Data Management for RDF

I was talking to a database researcher recently about why the artificial intelligence community and the database community haven't historically seen eye-to-eye. The researcher's opinion was that AI folks tend to regard databases as hopelessly limited in their expressive power, whereas DB folks tend to view AI data models as hopelessly difficult to implement efficiently. There is probably some truth to both views.

I was reminded of this when doing some reading about data management techniques for RDF (the proposed data model for the Semantic Web). Abadi et al.'s "Scalable Semantic Web Data Management Using Vertical Partitioning" is a nice paper from VLDB 2007, and appears to be one of a relatively small group of papers that approach the Semantic Web from a database systems perspective. The paper proposes a new model for storing RDF data, which essentially applies the column-store ideas from the C-Store and Vertica projects. Sam Madden and Daniel Abadi talk about their ideas more in a blog entry at The Database Column.

Planet PostgreSQL readers might be interested in this observation in the paper:

We chose Postgres as the row-store to experiment with because Beckmann et al. experimentally showed that it was by far more efficient dealing with sparse data than commercial database products. Postgres does not waste space storing NULL data: every tuple is preceded by a bit-string of cardinality equal to the number of attributes, with '1's at positions of the non-NULL values in the tuple. NULL data is thus not stored; this is unlike commercial products that waste space on NULL data. Beckmann et al. show that Postgres queries over sparse data operate about eight times faster than commercial systems

(A minor nitpick: Postgres will omit the per-tuple NULL bitmap when none of the attributes of a tuple are NULL, so it is not quite true that "every tuple is preceded by a bit-string".)

The cited Beckman et al. paper is "Extending RDBMSs To Support Sparse Datasets Using An Interpreted Attribute Storage Format".

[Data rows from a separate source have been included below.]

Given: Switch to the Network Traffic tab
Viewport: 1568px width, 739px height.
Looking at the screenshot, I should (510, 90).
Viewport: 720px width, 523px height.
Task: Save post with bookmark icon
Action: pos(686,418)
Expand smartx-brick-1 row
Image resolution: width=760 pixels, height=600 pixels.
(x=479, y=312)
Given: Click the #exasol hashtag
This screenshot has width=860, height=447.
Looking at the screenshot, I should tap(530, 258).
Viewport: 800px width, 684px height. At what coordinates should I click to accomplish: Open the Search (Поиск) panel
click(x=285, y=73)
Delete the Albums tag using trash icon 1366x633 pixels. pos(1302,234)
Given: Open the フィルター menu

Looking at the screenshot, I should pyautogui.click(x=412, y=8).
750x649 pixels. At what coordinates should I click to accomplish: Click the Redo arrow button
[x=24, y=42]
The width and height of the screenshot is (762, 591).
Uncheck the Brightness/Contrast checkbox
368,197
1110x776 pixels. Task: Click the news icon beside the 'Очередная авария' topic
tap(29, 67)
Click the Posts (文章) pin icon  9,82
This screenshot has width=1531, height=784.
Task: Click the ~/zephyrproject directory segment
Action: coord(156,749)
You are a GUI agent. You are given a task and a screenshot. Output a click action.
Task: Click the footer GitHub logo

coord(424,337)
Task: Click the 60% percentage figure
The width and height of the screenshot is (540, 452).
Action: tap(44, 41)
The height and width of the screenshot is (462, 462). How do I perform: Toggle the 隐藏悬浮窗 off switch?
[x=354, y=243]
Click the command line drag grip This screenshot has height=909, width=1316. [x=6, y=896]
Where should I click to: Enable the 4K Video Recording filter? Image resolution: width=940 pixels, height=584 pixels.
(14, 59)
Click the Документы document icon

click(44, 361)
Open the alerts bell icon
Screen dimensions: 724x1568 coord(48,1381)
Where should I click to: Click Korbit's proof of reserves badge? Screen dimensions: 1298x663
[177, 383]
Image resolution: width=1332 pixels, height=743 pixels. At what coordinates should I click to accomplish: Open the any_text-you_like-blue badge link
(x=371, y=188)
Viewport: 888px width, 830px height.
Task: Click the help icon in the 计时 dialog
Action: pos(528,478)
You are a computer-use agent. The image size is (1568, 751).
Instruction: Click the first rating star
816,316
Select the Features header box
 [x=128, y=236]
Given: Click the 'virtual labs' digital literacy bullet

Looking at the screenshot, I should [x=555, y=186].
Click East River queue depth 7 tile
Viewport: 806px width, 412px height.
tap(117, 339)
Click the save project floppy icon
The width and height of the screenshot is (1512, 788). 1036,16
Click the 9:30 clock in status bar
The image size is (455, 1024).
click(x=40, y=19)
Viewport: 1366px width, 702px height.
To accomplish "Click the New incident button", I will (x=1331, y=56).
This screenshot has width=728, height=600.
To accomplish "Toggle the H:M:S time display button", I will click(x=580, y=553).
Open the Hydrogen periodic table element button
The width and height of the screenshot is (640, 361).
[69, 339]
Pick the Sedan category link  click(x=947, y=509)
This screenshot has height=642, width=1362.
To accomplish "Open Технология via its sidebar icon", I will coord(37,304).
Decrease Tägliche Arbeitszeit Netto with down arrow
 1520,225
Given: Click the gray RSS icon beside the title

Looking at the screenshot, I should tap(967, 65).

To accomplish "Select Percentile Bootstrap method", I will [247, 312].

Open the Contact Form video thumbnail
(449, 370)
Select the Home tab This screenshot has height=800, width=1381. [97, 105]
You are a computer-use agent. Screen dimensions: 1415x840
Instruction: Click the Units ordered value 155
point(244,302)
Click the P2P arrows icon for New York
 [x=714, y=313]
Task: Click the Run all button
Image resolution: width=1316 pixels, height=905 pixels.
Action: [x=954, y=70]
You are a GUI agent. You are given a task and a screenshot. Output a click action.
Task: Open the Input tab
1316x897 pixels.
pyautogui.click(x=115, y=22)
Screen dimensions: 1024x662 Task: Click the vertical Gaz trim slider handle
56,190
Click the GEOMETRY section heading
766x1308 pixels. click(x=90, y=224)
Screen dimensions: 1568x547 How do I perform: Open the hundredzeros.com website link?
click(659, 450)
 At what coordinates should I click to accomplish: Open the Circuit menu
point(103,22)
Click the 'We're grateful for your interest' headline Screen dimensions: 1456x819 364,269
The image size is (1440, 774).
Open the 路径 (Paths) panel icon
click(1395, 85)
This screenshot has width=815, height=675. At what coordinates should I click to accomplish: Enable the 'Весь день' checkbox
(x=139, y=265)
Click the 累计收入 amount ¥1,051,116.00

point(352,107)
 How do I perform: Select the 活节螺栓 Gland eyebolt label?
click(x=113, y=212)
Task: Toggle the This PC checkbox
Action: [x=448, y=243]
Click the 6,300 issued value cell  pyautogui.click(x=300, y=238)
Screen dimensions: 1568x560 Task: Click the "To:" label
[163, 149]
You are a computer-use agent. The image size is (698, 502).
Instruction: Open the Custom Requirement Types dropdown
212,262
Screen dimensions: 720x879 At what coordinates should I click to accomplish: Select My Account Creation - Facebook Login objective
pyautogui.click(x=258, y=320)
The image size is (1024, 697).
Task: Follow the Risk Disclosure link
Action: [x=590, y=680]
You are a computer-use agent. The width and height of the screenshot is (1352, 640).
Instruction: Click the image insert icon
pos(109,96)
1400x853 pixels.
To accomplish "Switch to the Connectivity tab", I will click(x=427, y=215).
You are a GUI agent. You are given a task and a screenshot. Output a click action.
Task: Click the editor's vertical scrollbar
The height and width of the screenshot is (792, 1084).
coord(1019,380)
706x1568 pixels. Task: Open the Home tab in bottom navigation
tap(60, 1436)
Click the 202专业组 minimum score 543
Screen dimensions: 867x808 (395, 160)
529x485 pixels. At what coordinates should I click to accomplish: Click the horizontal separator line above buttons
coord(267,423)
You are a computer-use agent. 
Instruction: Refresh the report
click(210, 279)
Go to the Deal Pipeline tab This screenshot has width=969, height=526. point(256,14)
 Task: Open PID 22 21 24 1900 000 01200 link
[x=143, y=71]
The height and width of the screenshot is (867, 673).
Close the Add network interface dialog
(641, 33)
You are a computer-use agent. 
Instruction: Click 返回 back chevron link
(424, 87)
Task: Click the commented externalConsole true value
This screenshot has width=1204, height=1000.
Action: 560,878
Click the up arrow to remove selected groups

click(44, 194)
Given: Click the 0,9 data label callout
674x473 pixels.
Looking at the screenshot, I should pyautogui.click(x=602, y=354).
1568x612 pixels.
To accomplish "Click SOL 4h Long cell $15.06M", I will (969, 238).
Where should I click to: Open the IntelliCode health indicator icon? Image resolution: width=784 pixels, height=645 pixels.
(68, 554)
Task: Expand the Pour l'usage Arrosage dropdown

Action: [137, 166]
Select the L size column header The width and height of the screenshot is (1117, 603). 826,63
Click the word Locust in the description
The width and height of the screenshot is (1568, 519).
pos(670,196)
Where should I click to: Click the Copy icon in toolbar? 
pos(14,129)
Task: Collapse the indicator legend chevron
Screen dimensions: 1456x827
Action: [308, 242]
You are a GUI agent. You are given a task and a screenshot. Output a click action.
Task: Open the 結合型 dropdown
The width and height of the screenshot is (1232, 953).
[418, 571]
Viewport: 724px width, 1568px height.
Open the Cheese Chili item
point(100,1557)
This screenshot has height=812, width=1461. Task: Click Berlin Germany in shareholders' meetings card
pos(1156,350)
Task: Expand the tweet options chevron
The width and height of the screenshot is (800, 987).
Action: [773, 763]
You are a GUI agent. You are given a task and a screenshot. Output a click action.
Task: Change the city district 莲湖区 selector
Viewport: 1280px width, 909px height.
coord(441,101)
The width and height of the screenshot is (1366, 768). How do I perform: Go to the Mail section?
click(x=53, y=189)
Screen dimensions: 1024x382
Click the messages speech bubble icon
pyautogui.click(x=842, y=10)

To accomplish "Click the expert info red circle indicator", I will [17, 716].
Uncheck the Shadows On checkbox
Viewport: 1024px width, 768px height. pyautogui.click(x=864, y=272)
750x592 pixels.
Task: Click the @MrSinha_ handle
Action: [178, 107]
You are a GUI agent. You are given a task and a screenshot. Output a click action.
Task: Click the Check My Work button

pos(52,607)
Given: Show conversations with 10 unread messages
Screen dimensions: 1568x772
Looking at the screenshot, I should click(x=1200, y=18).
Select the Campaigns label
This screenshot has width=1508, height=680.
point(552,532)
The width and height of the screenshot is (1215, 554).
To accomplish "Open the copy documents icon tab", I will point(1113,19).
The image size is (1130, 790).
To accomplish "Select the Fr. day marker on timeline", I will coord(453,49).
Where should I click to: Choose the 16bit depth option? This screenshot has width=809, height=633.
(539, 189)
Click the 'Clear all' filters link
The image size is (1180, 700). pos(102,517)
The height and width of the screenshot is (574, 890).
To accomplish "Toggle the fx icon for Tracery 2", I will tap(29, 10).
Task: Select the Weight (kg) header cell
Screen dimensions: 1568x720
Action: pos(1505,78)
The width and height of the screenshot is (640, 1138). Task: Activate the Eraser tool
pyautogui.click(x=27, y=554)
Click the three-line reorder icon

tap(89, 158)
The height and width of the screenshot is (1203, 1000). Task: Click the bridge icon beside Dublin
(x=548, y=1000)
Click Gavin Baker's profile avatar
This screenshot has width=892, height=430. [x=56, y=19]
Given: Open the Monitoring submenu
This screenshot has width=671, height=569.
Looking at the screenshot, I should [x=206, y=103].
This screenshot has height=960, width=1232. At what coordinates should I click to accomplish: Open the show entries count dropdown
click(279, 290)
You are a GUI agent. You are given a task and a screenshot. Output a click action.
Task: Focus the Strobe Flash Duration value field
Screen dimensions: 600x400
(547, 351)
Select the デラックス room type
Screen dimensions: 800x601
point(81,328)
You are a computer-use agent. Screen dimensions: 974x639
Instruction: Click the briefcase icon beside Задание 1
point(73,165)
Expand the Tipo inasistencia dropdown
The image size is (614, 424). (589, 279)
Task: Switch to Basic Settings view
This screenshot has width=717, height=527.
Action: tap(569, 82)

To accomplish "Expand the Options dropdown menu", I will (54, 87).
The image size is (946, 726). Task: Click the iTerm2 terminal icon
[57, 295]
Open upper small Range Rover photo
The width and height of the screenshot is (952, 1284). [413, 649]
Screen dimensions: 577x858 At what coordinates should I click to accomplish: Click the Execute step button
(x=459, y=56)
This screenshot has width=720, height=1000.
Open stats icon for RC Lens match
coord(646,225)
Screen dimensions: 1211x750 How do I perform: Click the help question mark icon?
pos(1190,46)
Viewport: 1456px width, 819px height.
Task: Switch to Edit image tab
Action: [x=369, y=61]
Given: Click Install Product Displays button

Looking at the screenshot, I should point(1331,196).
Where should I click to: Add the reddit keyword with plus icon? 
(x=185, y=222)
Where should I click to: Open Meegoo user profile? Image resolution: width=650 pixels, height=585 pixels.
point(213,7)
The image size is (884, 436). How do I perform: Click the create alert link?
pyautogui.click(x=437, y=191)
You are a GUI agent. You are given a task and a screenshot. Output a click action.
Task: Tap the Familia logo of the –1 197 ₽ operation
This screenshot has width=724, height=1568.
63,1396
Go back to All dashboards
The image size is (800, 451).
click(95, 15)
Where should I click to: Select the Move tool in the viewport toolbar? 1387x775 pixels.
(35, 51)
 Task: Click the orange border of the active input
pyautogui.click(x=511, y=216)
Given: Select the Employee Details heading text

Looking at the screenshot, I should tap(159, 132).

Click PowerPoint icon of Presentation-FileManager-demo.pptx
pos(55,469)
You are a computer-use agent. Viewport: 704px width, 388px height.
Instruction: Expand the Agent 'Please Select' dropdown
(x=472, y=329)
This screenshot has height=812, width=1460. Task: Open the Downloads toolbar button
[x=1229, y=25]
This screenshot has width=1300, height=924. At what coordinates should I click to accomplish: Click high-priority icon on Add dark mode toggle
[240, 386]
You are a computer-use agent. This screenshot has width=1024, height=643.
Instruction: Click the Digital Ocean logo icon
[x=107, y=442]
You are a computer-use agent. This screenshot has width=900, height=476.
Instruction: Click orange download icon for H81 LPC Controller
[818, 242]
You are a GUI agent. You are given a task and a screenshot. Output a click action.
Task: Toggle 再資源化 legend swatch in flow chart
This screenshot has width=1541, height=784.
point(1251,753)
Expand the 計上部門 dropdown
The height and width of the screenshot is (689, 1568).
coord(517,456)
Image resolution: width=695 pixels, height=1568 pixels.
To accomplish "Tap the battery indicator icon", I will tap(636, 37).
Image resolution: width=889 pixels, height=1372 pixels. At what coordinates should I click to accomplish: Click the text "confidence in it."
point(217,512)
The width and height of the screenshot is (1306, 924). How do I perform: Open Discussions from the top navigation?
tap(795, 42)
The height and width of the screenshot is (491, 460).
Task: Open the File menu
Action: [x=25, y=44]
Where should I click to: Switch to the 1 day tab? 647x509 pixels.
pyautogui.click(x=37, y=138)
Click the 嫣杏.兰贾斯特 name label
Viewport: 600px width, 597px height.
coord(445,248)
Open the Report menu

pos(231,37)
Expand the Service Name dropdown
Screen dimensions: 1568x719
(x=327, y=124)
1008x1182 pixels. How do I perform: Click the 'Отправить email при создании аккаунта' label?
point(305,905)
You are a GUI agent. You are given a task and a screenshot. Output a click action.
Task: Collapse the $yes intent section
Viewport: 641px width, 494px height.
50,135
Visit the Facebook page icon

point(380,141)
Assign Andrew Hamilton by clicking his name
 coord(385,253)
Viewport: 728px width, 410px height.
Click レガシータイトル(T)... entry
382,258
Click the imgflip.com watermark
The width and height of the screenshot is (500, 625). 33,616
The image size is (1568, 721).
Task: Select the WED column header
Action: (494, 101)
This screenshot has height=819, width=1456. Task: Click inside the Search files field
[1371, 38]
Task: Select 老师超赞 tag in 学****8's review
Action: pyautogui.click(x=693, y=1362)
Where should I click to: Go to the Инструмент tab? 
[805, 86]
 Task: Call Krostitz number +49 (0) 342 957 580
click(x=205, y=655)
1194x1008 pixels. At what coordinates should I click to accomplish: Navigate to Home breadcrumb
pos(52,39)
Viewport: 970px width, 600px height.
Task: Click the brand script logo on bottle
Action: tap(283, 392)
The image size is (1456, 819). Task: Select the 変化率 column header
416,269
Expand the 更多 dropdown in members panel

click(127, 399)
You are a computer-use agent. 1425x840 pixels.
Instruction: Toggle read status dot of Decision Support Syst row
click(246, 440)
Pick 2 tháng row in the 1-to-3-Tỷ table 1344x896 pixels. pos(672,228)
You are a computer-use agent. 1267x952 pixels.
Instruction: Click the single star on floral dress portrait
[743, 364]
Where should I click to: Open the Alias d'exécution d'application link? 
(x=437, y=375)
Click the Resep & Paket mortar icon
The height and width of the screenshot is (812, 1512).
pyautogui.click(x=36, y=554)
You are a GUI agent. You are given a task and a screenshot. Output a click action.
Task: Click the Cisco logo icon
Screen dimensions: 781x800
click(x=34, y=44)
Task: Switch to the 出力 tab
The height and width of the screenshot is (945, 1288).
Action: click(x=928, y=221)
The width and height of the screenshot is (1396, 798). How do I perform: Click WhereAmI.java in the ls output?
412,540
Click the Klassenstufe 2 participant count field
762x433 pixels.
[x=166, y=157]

It's interesting that none of the leading commercial systems seem to use exactly the same NULL bitmap approach that Postgres does. The tradeoff appears to be of storage against computation time: eliding the NULL values from the on-disk tuple reduces storage requirements, but makes it more expensive to find the offset within a tuple at which an attribute begins, if the attribute is preceded by one or more (elided) NULL values. If NULL values were stored in the on-disk tuple (and no variable-width attributes are used), the offset of an attribute can be found more efficiently.

In practice, Postgres implements another optimization that mitigates this problem to some extent: as tuples are passed around the executor and attributes are "extracted" from the on-disk tuple representation, they are effectively cached using the TupleTableSlot mechanism. This means that the computation to find the right offset for an attribute in the presence of NULLs is typically only done at most once per attribute of a tuple.